X[cat_cols[:-1]].isnull().sum()

As we can see from the above output there are no missing values left in the dataset. So now we can proceed toward categorical feature encoding.

First, we need to check the number of categories in each categorical variable.

for col in cat_cols:
    print(f"{col} has {df[col].nunique()} categories\n")

As all of the categorical columns have 2 categories we can use a label encoder.

from sklearn.preprocessing import LabelEncoder

le = LabelEncoder()

for col in cat_cols[:-1]:
    X[col] = le.fit_transform(X[col])

Next, we will proceed to Train Test Split

Train Test Split

# splitting data intp training and test set

from sklearn.model_selection import train_test_split

X_train, X_test, y_train, y_test = train_test_split(X, y, stratify=y,test_size = 0.20, random_state = 0)

Data Normalization

In this step, we will normalize each of the features within a range of 0 to 1 and for that, we will use the Min Max Normalization technique.

minmax = MinMaxScaler()

X_train[num_cols] = minmax.fit_transform(X_train[num_cols])
X_test[num_cols] = minmax.transform(X_test[num_cols])

Model Building and Evaluation

lr =LogisticRegression()
lr.fit(X_train, y_train)

y_pred_lr = lr.predict(X_test)

CM=confusion_matrix(y_test,y_pred_lr)
sns.heatmap(CM, annot=True)

TN = CM[0][0]
FN = CM[1][0]
TP = CM[1][1]
FP = CM[0][1]
specificity = TN/(TN+FP)
loss_log = log_loss(y_test, y_pred_lr)
acc= accuracy_score(y_test, y_pred_lr)
roc=roc_auc_score(y_test, y_pred_lr)
prec = precision_score(y_test, y_pred_lr)
rec = recall_score(y_test, y_pred_lr)
f1 = f1_score(y_test, y_pred_lr)


model_resu =pd.DataFrame([['Logistic Regression',acc, prec,rec,specificity, f1,roc, loss_log]],
               columns = ['Model', 'Accuracy','Precision', 'Sensitivity','Specificity', 'F1 Score','ROC','Log_Loss'])
model_resu

As we can see from the above results, the Logistic regression model is 96.25% accurate in predicting CKD in patients which is a reasonably good model.

Feature Importance

Now to further interpret which features are playing key roles in predicting CKD, we can plot relative feature importance plot for the Logistic Regression model based on the value of its coefficients.

feature_importance = abs(lr.coef_[0])
feature_importance = 100.0 * (feature_importance / feature_importance.max())
sorted_idx = np.argsort(feature_importance)
pos = np.arange(sorted_idx.shape[0]) + .5

featfig = plt.figure()
featax = featfig.add_subplot(1, 1, 1)
featax.barh(pos, feature_importance[sorted_idx], align='center')
featax.set_yticks(pos)
featax.set_yticklabels(np.array(X.columns)[sorted_idx], fontsize=8)
featax.set_xlabel('Relative Feature Importance')

plt.tight_layout()   
plt.show()

Conclusion

So, in this article, we have shown how to handle such noisy data for building a machine-learning model for detecting chronic kidney disease.
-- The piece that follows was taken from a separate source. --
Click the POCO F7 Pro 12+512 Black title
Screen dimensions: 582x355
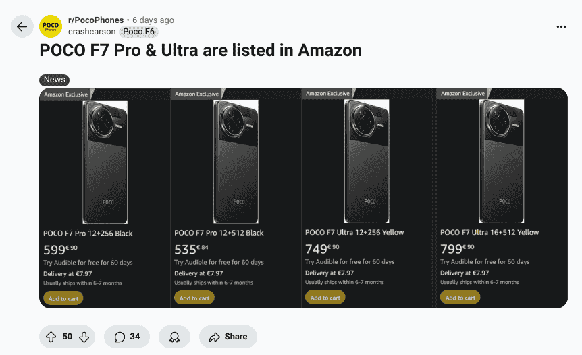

Further, we have demonstrated the fitting of the Logistic Regression Model and evaluated its performance. In the end, we have also tried to interpret the model by plotting the relative feature importance plot.

In this, you can explore other machine learning algorithms and compare their performance against benchmark model Logistic Regression.